El aseguramiento de la calidad de un medicamento es un concepto amplio e integral que comprende el proceso completo, desde la investigación y desarrollo hasta la producción, control de calidad, almacenamiento, distribución, farmacovigilancia e información al profesional que prescribe, y al paciente.

Sin embargo, vemos con preocupación la falta de exigencias relacionadas a la calidad en el sector productivo nacional por parte de la autoridad, ya que pone en riesgo la efectividad de los tratamientos.

El propósito de los laboratorios pertenecientes a la Cámara de Innovación Farmacéutica es ofrecer la disponibilidad y acceso racional de toda la población a medicamentos eficaces y de calidad, para ello se realiza una constante inversión en la investigación de nuevos medicamentos que serán fabricados bajo los más exigentes estándares internacionales de calidad.

 


Algunos mecanismos de Aseguramiento de la Calidad son:

1. Buenas Prácticas de Manufactura (BPM) y de Laboratorio (BML)

Para asegurar la calidad de un medicamento no solo debe haber un sistema confiable de procedimientos para autorizar el registro y la comercialización, sino que también debe realizarse una inspección independiente que certifique que todas las operaciones de fabricación sean en conformidad con las normas  o como comúnmente se conocen: “Buenas Prácticas de Manufactura”.

En Chile, si bien el ISP puso en vigor las normas básicas recomendadas por la Organización Mundial de la Salud (OMS) en 1992 -ratificadas por la Asamblea Mundial de la Salud el 10 de Mayo de 1994, para ser cumplidas por los laboratorios farmacéuticos a partir del 1º de Mayo de 2002- la autoridad no ha sido perentoria en su cumplimiento, y ha extendido continuamente los plazos a los laboratorios nacionales, por lo que la garantía básica de la calidad ha tenido atrasos por sobre una década.

A junio de 2013, un tercio de los laboratorios en Chile fiscalizados por ISP/ANAMED no cumplen con BMP según recomienda la OMS.

2. Control de Calidad y pureza de materias primas

Está científicamente demostrado que los residuos de solventes orgánicos utilizados en la síntesis de materias primas, activas e inactivas, para fabricar productos farmacéuticos deben ser controlados, en especial en nuestro país que es dependiente del exterior en cuanto a materias primas.

Para impedir que los medicamentos sean contaminados el Consejo Internacional para la Armonización de Requisitos Técnicos para Productos Farmacéuticos para Uso Humano (ICH) elaboró una listas de solventes que no deben ser usados por ser cancerígenos, neurotóxicos o teratogénicos.

3. Estudios de Estabilidad de Medicamentos

La estabilidad de medicamentos es otra condición para el aseguramiento de la calidad.
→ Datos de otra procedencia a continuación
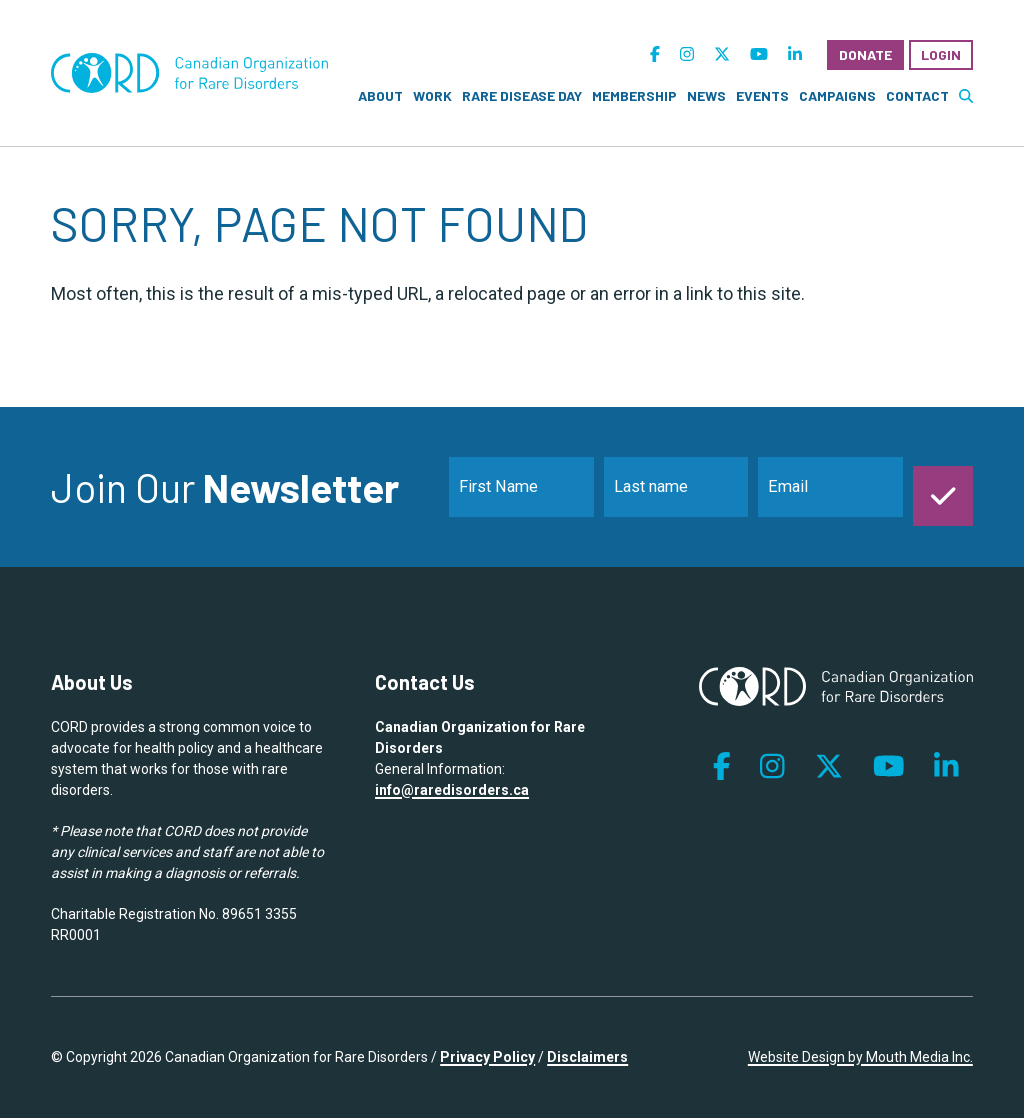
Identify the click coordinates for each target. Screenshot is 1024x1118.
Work (432, 95)
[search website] (966, 95)
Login (941, 54)
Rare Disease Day (522, 95)
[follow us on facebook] (655, 54)
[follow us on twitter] (722, 54)
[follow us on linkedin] (795, 54)
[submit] (943, 487)
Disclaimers (587, 1057)
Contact (917, 95)
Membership (634, 95)
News (706, 95)
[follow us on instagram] (687, 54)
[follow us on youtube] (759, 54)
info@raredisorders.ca (452, 790)
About (380, 95)
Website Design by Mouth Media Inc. (860, 1057)
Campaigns (837, 95)
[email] (830, 487)
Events (762, 95)
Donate (865, 54)
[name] (521, 487)
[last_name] (676, 487)
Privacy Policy (487, 1057)
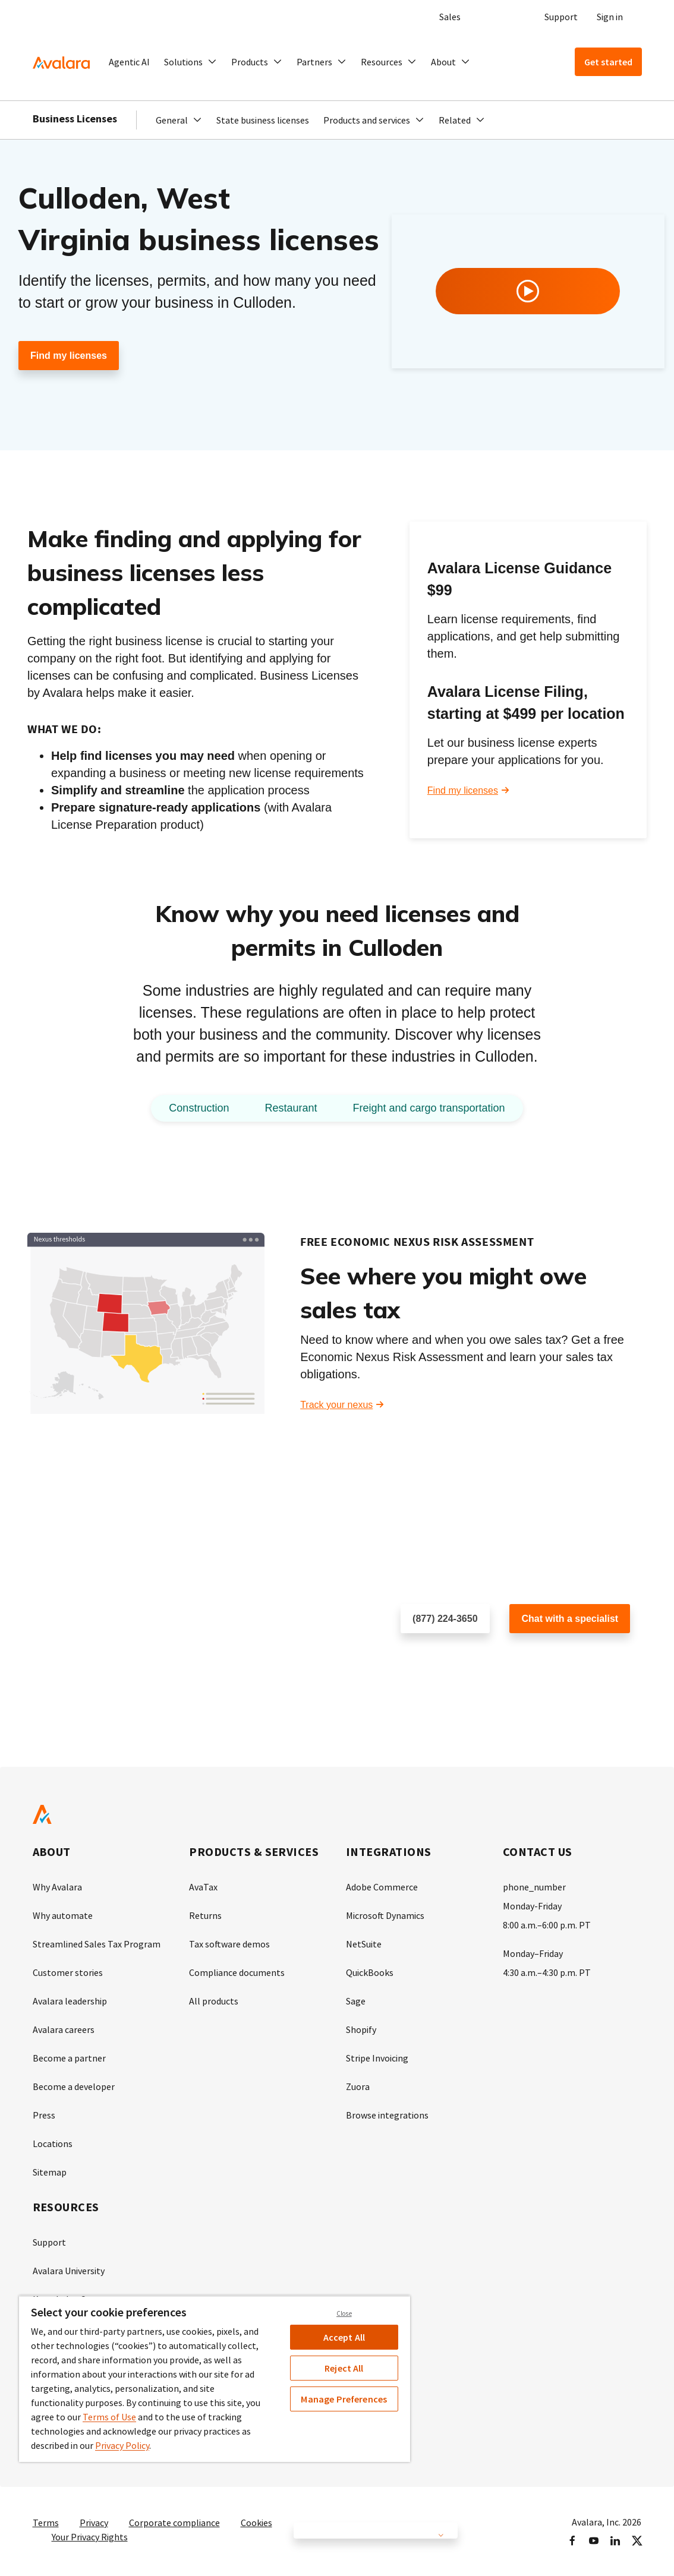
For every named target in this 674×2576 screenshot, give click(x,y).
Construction (199, 1108)
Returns (205, 1915)
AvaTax (203, 1887)
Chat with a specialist (569, 1619)
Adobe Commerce (382, 1887)
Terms (46, 2522)
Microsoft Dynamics (385, 1915)
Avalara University (69, 2271)
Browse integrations (387, 2115)
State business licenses (262, 120)
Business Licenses (75, 118)
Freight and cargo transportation (428, 1108)
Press (44, 2115)
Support (561, 17)
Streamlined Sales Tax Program (96, 1944)
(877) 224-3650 (444, 1619)
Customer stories (68, 1972)
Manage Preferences (344, 2399)
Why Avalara (57, 1887)
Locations (53, 2143)
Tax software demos (229, 1944)
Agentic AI (129, 62)
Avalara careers (64, 2029)
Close (344, 2313)
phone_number (534, 1887)
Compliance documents (237, 1972)
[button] (190, 62)
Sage (356, 2001)
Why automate (63, 1915)
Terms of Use (109, 2417)
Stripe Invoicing (377, 2058)
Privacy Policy (122, 2445)
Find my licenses (68, 356)
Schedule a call (433, 1657)
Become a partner (69, 2058)
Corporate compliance (174, 2522)
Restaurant (290, 1108)
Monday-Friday (532, 1906)
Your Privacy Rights (90, 2537)
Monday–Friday (533, 1953)
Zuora (358, 2086)
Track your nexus (336, 1405)
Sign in (610, 17)
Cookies (256, 2522)
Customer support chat (557, 1657)
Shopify (361, 2029)
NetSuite (364, 1944)
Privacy (94, 2522)
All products (213, 2001)
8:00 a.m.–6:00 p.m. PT (547, 1925)
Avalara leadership (70, 2001)
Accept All (344, 2337)
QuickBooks (369, 1972)
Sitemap (50, 2172)
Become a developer (74, 2086)
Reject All (344, 2368)
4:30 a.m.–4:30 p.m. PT (547, 1972)
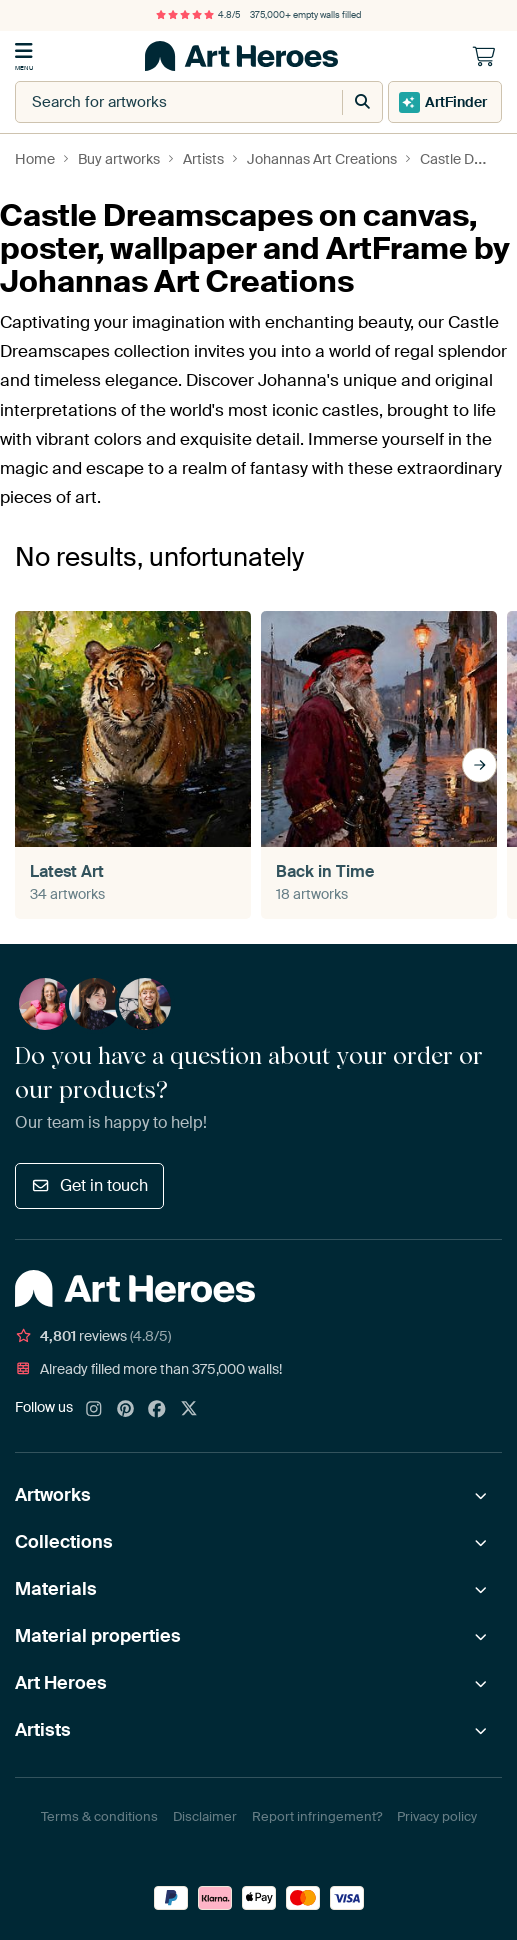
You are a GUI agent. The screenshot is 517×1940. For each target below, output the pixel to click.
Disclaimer (205, 1816)
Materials (56, 1589)
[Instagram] (94, 1410)
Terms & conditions (99, 1816)
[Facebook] (157, 1410)
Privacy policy (437, 1816)
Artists (43, 1730)
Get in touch (89, 1185)
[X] (189, 1410)
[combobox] (158, 102)
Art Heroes (61, 1683)
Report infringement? (317, 1816)
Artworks (53, 1495)
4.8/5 (198, 15)
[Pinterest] (126, 1410)
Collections (64, 1542)
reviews (93, 1336)
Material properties (98, 1636)
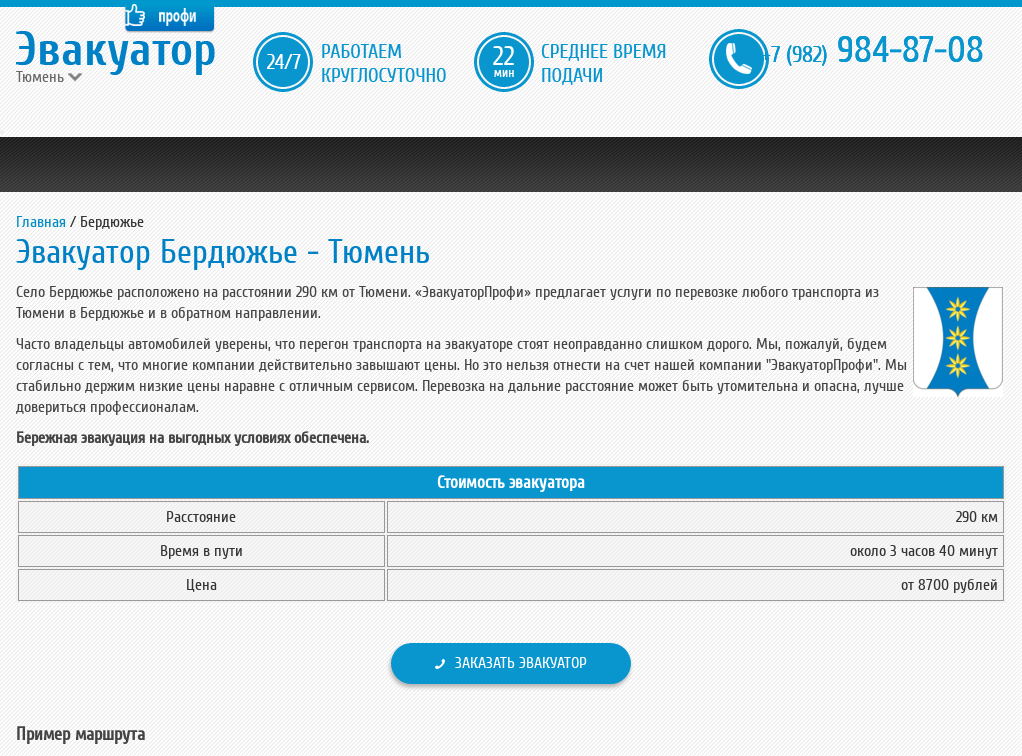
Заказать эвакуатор (521, 663)
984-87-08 (872, 50)
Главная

Permite asegurar potencia, identidad, calidad y pureza inalterables desde la preparación del medicamento y durante su período de eficacia. En Chile, las mayores fallas de calidad son las referidas a estabilidad.

El ISP por Resolución Nº 1773 de Marzo de 2006, aprobó una Guía para la realización de estos Estudios. Sin embargo, la Resolución no incluye a los productos actualmente registrados que están en el comercio. Solo rige para nuevas solicitudes y para modificaciones del registro. La disposición es parcial y no asegura un periodo de eficacia inalterable a la inmensa mayoría de productos existentes en el mercado.

4. Estudios de Bioequivalencia

Cada formulación farmacéutica es única en su comportamiento biofarmacéutico por lo que la exigencia de estudios de biodisponibilidad/bioequivalencia, es un factor determinante en la respuesta clínica. Por esta razón es de suma importancia que lo medicamentos bioequivalentes demuestren tener la misma eficacia terapéutica que es producto de referencia.

En nuestro país, es común que un medicamento prescrito por un profesional de la salud sea sustituido por otro que no ha demostrado la equivalencia terpéutica a través de estudios, cuestión que esperamos termine con una correcta implementación de la nueva Ley de Fármacos.

5. Farmacovigilancia

Según el Decreto 3/11, Farmacovigilancia es el “conjunto de actividades relacionadas con la detección, evaluación, comprensión y prevención de los efectos adversos asociados al uso de los medicamentos”.

Este elemento comprende el adecuado registro y análisis de reacciones adversas reportadas voluntariamente con identificación precisa del fabricante del producto reportado, incluyendo nombre y número de serie o lote de fabricación.

En Chile, este sistema no se encuentra satisfactoriamente en marcha, ya que se limita al procesamiento de las reacciones adversas reportadas voluntariamente, por lo que CIF y sus asociados están comprometidos en impulsar un programa que incorpore el concepto de “efectos adversos”.

Actualmente, la norma que regula la farmacovigilancia en nuestro país es la Norma Técnica nº 140 sobre Sistema Nacional de Farmacogilancia de Productos Farmacéuticos de Uso Humano.